Agent Frameworks Are Solving the Wrong Problem

A bird's-eye view of a vast automated factory floor, filled with elaborate orchestration machinery — conveyor belts, routing nodes, control panels, robot workers at their stations. Dead center: a single glowing hourglass, nearly empty, surrounded by machinery that routes around it but never touches it. A small stressed octopus stands beside the hourglass, tentacles raised in alarm, the only figure looking at the real bottleneck.

OpenAI's o3 scored 98.1% on a reasoning benchmark. Researchers at Microsoft and Salesforce then ran the same evaluation with a single change: they split the input across multiple context windows, forcing the model to track information across boundaries instead of holding it all at once. The score dropped to 64.1%.

The model did not get dumber. It got less context.

That 34-point collapse is the number the agent framework industry should be staring at. Instead, OpenClaw ships 52 npm modules for tool orchestration. LangChain crossed 47 million downloads building workflow abstractions. AutoGPT pioneered autonomous loops with four-step action ceilings.
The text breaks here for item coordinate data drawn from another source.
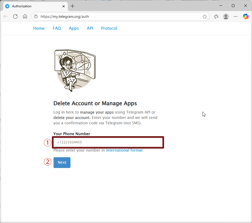Go to browser home page icon
This screenshot has width=252, height=223.
[x=25, y=16]
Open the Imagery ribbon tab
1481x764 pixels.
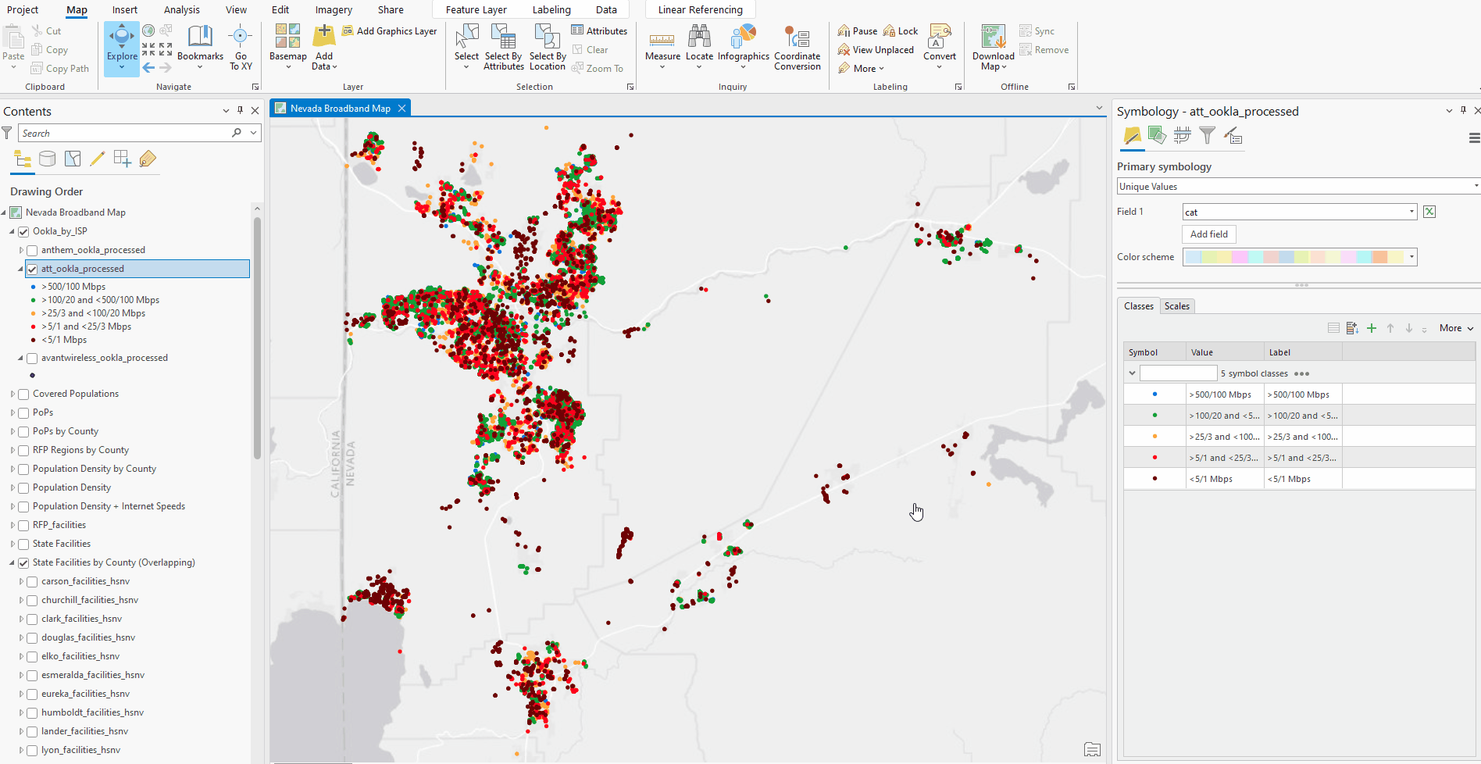tap(333, 9)
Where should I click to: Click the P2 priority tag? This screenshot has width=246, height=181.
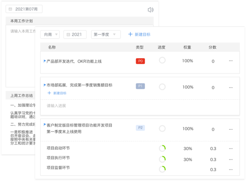(x=140, y=128)
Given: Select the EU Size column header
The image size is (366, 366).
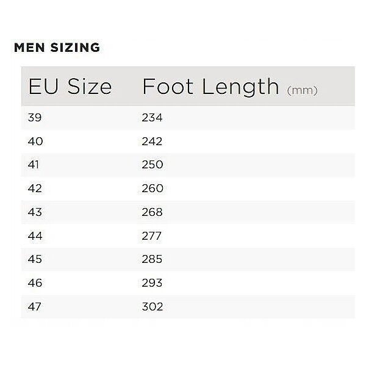Looking at the screenshot, I should point(70,87).
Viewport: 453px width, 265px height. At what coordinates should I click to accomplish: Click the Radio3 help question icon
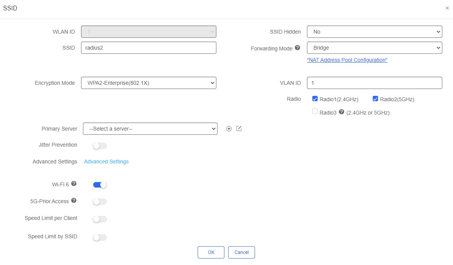[x=341, y=112]
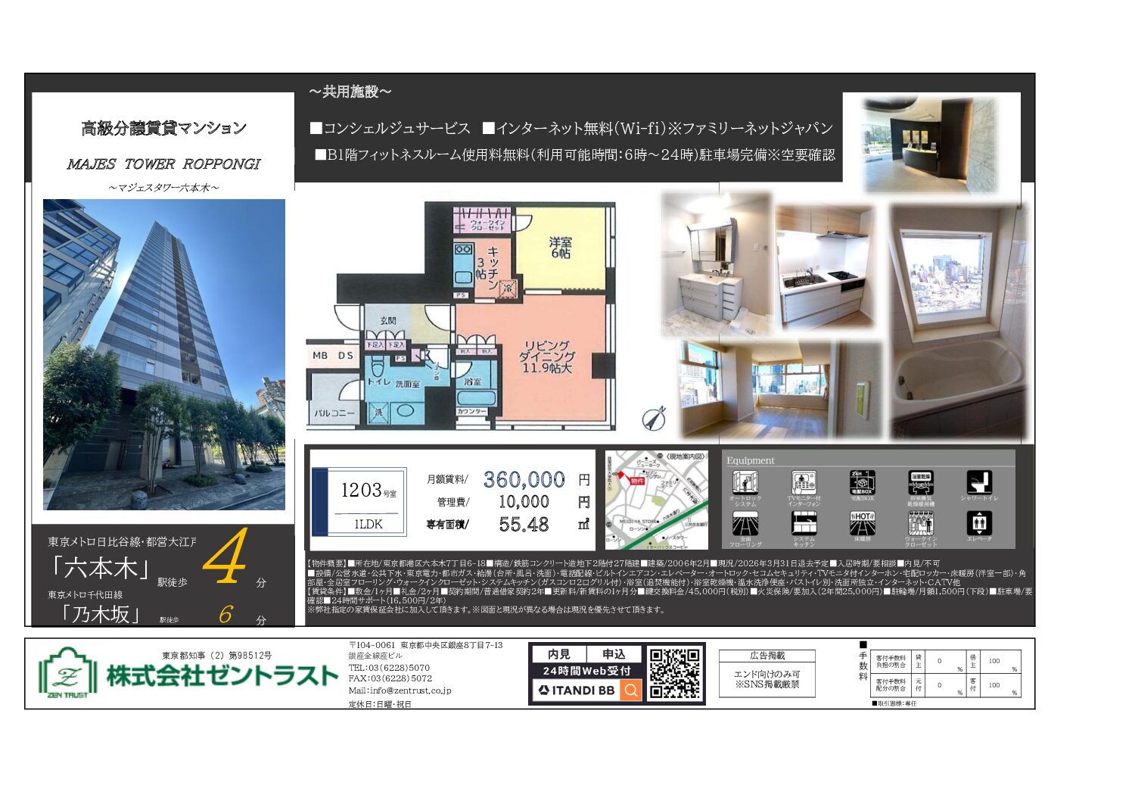This screenshot has height=801, width=1132.
Task: Click the shower toilet icon
Action: tap(979, 482)
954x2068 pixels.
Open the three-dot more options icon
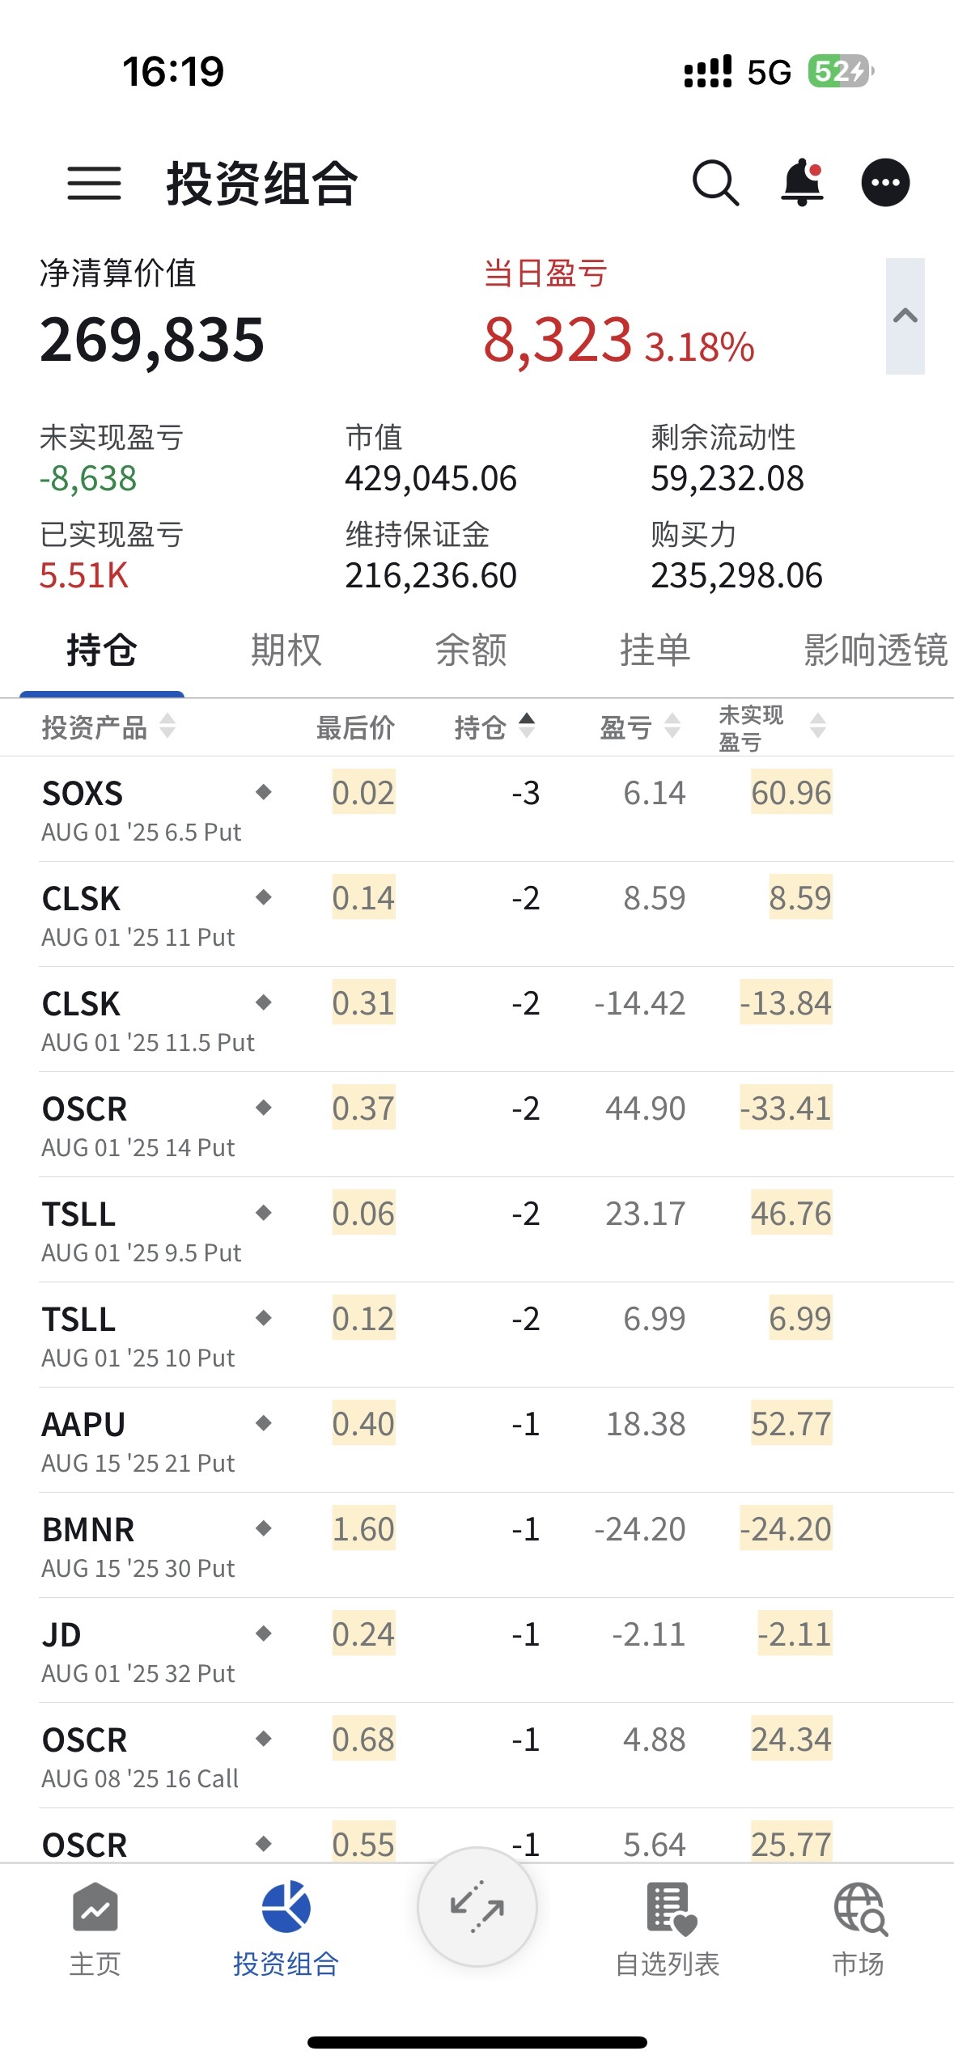click(885, 183)
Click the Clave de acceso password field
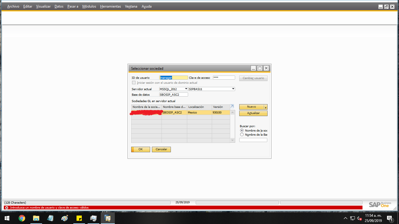The width and height of the screenshot is (399, 224). click(224, 78)
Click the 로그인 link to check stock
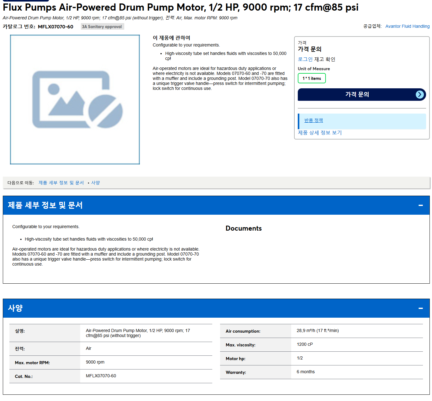432x401 pixels. coord(305,59)
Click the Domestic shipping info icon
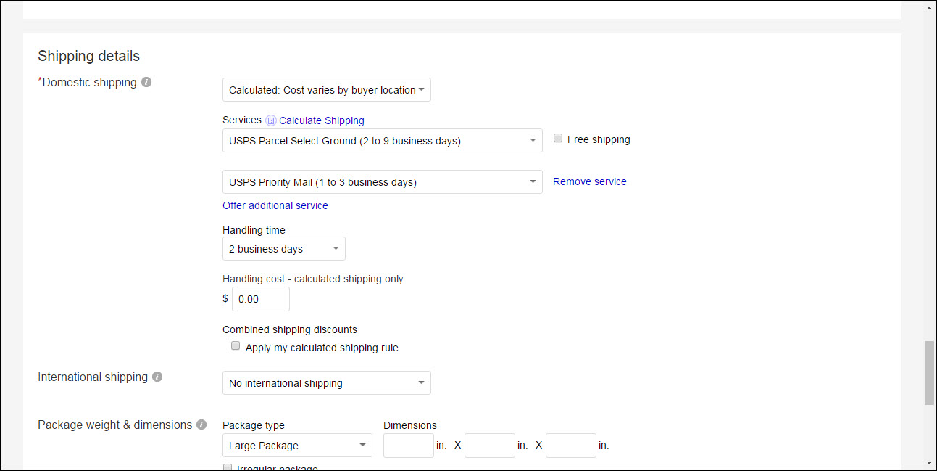Viewport: 937px width, 471px height. 146,83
All three frameworks optimize for the same layer: orchestration plumbing. Tool registries, workflow graphs, multi-agent routing. And all three treat context management as a configuration value buried in a YAML file while the real failure mode eats their users alive.

The Bottleneck Nobody Benchmarks

The Microsoft/Salesforce result is not an outlier. Liu et al. published "Lost in the Middle" in Transactions of the Association for Computational Linguistics in 2024, a peer-reviewed study demonstrating that large language models suffer roughly 20% performance degradation when relevant information sits in the middle of the context window rather than at the beginning or end. The models do not process context uniformly. They lose signal in the middle, and the loss compounds with length.

Andrej Karpathy, formerly of OpenAI and Tesla's Autopilot team, reframed the entire discipline in a post earlier this year. The real skill, he argued, is not "prompt engineering" but "context engineering": the art of filling the context window with exactly the right information at exactly the right time. Not more information. The right information.

The frameworks got the memo and ignored it. LangChain's architecture passes context through a chain of abstractions, each one transforming the prompt before it reaches the model. Independent benchmarking measured the cost: a query that consumed 487 tokens through the direct OpenAI API consumed 1,017 tokens through LangChain. A 2.7x overhead. Not in compute. In context. Every extra token of framework scaffolding is a token of actual information displaced from the window.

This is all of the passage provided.